"These aren't my people," I think, lying there on my back on a mat, with a blanket over me and lavender oil on my forehead.
My people are still in bed, blissfully unaware of the day of nausea and vomiting ahead of them, the headache and the shame once the memories of the night before come flooding in. My people are sweating the alcohol out right now by their bodies' own means, NOT in a meditation class at the Health and Racquet Club 11 a.m. on a Sunday.
The people here, I imagine, all curled up with a book, Oprah tested and approved, before bedtime. And the granola and soy milk they had time to eat before the yoga class that preceded this, is nourishing their organic cells at this very moment. What they did NOT do was collapse onto a couch at four in the morning, thankful for something, anything, soft to fall onto.
I'm only here because I crashed at a friend's place, and, instead of going home, I am at the club with her on a guest pass, in a borrowed pair of shorts and a t-shirt.
I am lucky to find meditation being offered because it is the greatest amount of physical exertion I am capable of at the moment. I walk in to the classroom, and suddenly became very aware of my Spongebob t-shirt and boxer shorts, stylishly accompanied by my boots from last night. My outfit did not meet appropriate New York City standard yoga dress criteria. Everyone in here is dressed exactly the same like they were shooting a Rodney Yee workout video this morning, and I was crashing the shoot.
Lying here, while everyone is fully aware of their thought patterns I am fully aware of my feet, barefoot and smelly, relieved to have been given a blanket to tamp out the smoldering stink lines coming off of them. I am fully aware of the alcohol sweating it's way out of me, and the stale stench of cigarettes in my hair. I am fully aware that I am single handedly screwing up the entire aesthetic of this room, like bringing an egg sandwich into Prada. I imagine everyone else in the room being enveloped by a holy glow, actually hovering an inch above the ground, while I am sinking into it, demons screaming around me. I mentally try shushing them, hoping desperately that no one is noticing my cesspool-of-an-aura.
This is when I fall asleep. I don't know much about meditating but I do know, at the absolute least, it requires you to be conscious. But I figure everyone's eyes are closed, what's the difference, no one will know, unless I start snoring or something. And when the instructor gave me a little nudge, I realized that is exactly what I started to do.

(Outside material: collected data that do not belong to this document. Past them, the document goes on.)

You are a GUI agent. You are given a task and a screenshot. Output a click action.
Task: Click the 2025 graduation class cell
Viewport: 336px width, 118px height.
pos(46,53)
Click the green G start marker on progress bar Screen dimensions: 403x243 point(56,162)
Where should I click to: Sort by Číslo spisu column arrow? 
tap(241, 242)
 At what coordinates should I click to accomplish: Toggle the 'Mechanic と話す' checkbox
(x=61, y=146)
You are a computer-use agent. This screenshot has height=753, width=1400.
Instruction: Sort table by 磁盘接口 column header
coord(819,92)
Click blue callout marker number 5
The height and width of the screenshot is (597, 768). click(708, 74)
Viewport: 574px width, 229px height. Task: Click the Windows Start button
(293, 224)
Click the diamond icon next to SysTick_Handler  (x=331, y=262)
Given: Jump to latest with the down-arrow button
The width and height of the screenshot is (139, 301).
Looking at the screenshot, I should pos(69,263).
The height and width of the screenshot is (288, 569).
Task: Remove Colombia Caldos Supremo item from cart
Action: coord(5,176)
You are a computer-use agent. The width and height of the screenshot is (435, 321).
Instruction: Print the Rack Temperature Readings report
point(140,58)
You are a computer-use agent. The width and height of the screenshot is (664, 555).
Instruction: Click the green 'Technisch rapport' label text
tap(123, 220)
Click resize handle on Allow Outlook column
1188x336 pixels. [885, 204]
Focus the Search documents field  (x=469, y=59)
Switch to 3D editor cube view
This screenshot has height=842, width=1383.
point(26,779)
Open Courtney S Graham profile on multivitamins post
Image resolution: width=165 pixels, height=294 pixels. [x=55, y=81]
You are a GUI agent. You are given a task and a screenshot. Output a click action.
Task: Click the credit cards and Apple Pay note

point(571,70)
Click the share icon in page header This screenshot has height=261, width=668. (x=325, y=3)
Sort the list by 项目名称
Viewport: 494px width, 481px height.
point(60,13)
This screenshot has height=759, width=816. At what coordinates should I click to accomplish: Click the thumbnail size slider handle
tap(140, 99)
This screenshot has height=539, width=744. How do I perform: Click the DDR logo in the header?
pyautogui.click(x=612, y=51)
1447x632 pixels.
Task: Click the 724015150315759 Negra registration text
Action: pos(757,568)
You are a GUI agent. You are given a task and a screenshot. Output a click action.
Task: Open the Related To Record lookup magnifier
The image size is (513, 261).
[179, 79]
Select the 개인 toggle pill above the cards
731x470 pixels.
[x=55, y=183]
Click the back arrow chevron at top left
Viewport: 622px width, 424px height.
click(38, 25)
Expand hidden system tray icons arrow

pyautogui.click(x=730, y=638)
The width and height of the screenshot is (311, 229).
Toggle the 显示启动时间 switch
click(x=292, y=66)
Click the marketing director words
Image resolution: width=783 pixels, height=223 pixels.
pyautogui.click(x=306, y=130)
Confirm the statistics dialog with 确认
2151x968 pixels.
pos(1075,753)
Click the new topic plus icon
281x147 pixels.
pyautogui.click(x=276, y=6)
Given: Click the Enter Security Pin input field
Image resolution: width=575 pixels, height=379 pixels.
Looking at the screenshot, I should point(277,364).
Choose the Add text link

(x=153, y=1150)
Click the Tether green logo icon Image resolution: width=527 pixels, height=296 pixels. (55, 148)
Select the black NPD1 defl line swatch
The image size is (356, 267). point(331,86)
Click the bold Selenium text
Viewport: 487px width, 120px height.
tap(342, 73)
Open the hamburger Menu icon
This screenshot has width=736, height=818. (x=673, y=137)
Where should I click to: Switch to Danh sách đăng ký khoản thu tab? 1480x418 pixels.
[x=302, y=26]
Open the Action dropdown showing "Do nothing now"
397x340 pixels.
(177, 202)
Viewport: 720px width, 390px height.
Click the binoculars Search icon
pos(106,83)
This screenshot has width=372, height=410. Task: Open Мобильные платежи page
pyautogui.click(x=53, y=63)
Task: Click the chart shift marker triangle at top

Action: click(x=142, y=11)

"Ok everybody, slowly make your way back into a lotus position." As people slowly came back to, I shot up and quickly put my black socks and boots on, and without looking anybody in the eyes, I hear a faint "Thank you for coming!" as I head out of the class room, through the front door, and into the sadistic December wind to hail a cab. The cab driver drives me back uptown, like a heroic prince in his pine scented chariot, and we drink coffee and sing along with "Homeward Bound" on the radio, as we disappear into the horizon.